--- Supplied records Enclosed Below ---

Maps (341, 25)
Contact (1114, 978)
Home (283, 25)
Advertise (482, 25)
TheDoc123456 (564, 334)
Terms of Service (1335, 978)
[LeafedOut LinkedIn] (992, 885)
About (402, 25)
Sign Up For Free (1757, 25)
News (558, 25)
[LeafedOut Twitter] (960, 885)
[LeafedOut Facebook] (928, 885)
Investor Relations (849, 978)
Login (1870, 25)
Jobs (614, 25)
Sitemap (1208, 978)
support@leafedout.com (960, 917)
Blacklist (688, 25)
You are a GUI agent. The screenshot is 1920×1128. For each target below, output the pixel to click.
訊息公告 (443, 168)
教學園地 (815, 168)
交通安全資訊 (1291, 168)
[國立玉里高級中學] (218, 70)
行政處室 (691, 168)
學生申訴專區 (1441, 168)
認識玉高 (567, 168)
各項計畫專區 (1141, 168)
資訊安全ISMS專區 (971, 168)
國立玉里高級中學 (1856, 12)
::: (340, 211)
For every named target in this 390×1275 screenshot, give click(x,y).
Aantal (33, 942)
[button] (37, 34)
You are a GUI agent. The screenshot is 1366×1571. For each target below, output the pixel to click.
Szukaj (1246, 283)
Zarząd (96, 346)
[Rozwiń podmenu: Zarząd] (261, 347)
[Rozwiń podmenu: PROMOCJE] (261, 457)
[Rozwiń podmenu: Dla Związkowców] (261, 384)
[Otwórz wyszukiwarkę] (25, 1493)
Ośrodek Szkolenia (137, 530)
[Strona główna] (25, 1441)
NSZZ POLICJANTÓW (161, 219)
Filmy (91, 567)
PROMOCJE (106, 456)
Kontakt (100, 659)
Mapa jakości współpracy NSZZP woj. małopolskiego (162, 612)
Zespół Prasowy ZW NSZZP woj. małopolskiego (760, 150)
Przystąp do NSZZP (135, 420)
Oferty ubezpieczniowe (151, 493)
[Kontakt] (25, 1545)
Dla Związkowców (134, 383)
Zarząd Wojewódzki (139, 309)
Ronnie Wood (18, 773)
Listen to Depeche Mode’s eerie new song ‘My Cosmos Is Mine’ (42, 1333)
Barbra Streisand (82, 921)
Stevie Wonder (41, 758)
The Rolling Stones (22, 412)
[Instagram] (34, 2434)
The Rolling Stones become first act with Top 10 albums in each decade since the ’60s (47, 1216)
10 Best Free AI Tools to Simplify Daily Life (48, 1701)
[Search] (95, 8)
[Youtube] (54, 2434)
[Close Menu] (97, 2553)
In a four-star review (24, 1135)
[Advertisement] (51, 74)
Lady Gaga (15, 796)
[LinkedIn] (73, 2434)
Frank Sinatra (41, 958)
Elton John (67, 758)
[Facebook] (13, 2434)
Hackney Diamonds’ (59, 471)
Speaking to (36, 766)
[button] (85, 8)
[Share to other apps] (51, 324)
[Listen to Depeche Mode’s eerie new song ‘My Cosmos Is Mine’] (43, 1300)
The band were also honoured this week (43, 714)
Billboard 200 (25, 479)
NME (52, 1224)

--- End of Enclosed Supplied records ---

Exercise goal: From the records above, print exactly the lines that run from the line with "[Youtube] (54, 2434)" to the line with "[Listen to Depeche", inclusive.

Output for this exercise:
[Youtube] (54, 2434)
[Close Menu] (97, 2553)
In a four-star review (24, 1135)
[Advertisement] (51, 74)
Lady Gaga (15, 796)
[LinkedIn] (73, 2434)
Frank Sinatra (41, 958)
Elton John (67, 758)
[Facebook] (13, 2434)
Hackney Diamonds’ (59, 471)
Speaking to (36, 766)
[button] (85, 8)
[Share to other apps] (51, 324)
[Listen to Depeche Mode’s eerie new song ‘My Cosmos Is Mine’] (43, 1300)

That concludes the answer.